Dozens of national organizations pressure Congress to invest in mental health, addiction treatment

Dozens of national organizations pressure Congress to invest in mental health, addiction treatment

Faced with a looming May 22 expiration of the Certified Community Behavioral Health Clinic (CCBHC) demonstration program, 60 national organizations have collectively urged Congressional action and expand treatment for mental health and addiction.

Banded together under the National Council for Behavioral Health under a Unite for Behavioral Health campaign, the 60 organizations — such as the American Foundation for Suicide Prevention, the American Psychological Association, National Alliance on Mental Illness and Mental Health America — signed onto a letter dispatched to Congress last week that explicitly called for an extension and expansion of the CCBHC before it expires. Opioid addiction services and other lifesaving treatments are left at risk if the funding it provides expires, the organizations warn.

“Today, 113 CCBHCs in 21 states are providing access to integrated, high quality mental health and substance use treatment and 24/7 crisis care while collaborating with law enforcement, hospitals and schools to make a difference in their communities,” Chuck Ingoglia, president and CEO of the National Council for Behavioral Health, said. “Bipartisan congressional leadership has made this important progress possible and will continue to be essential if we are to achieve the long-term goal of extending CCBHCs nationwide.”

→ WHAT THIS EXERCISE ASKS
- A) According to the article on the behavioral health clinic funding campaign, when is the Certified Community Behavioral Health Clinic demonstration program set to expire?
- B) Carry on the article about the national organizations' push for behavioral health clinic funding, starting after its final sentence.

→ GIVEN DATA
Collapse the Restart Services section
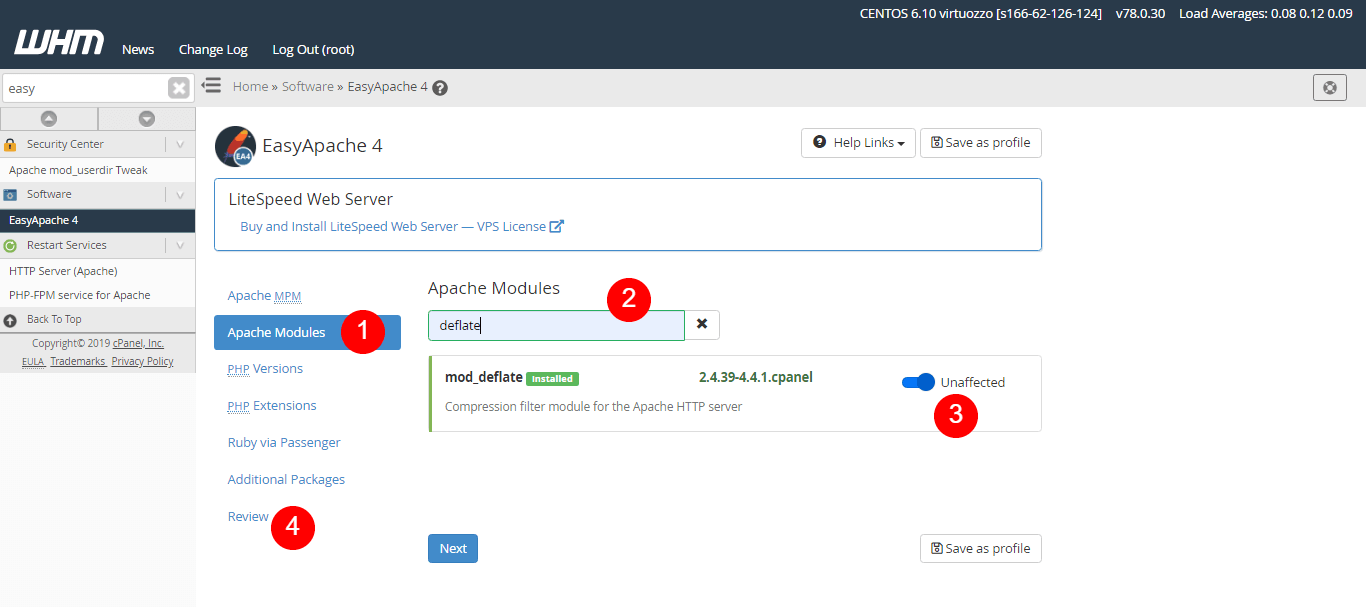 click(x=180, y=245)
* * *
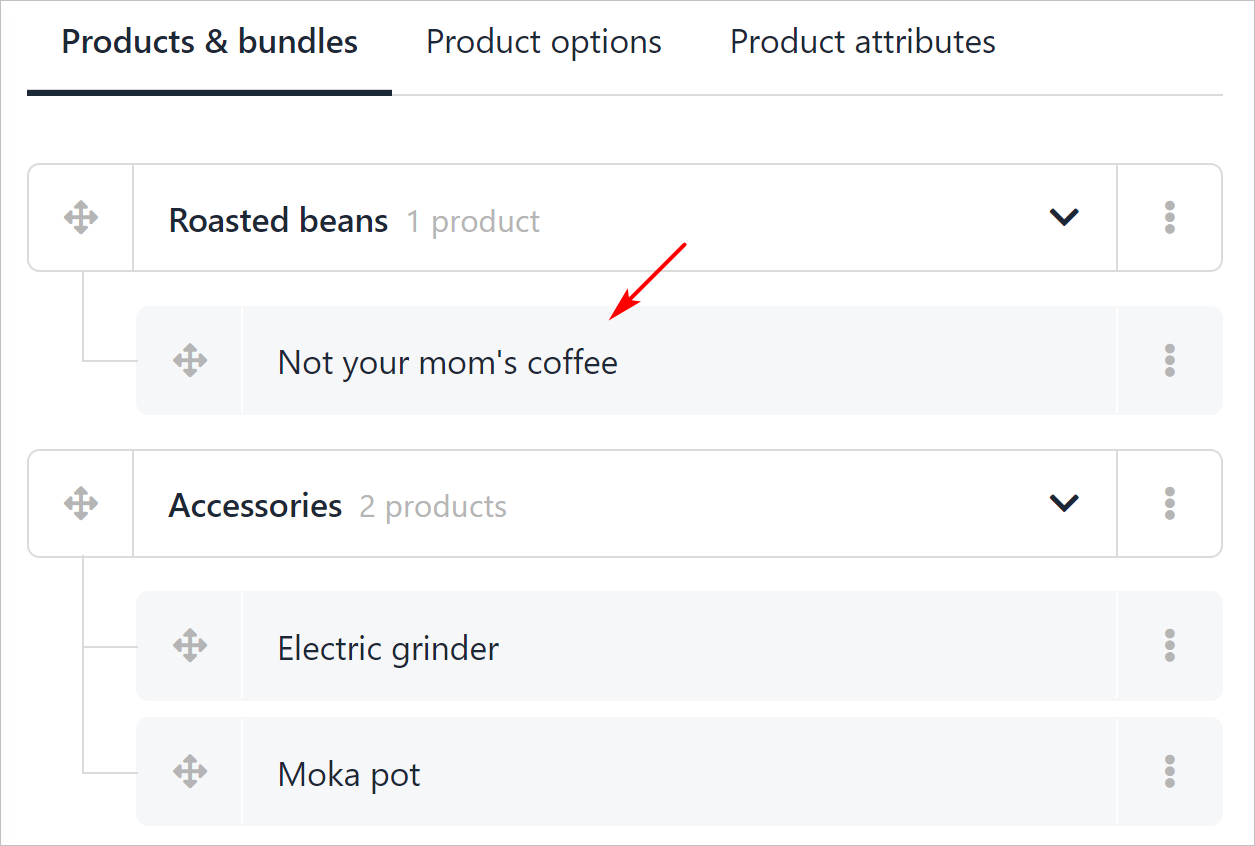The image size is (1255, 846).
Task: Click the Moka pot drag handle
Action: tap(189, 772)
==
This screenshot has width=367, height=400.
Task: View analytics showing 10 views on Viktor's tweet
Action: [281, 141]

→ ANSWERS TO THE EXERCISE
- A) May 22

- B)
In a recent national sampling of 1,990 registered voters — with a margin of error of +/- 2 percent — Morning Consult found that mental health support is also a bipartisan issue. Only 20 percent of voters said access to mental health and addiction treatment has improved in their community in the last four years, despite a national overdose and suicide crisis and the fact that 82 percent of voters noted the importance of federal funding increases to treatment spending and expansion of access.

Nearly three in four voters said they would support Congress members that pledged to expand mobile crisis mental health services. Further, 84 percent of Republican voters and 86 percent of Democratic voters showed greater likelihood to support Congress members who promised to work to ensure veterans and active duty military, in particular, gained mental health and addiction treatment care.

“Members of Congress should take note: both Republican and Democratic voters are clear and strong in their support of increased federal investment,” Ingoglia said.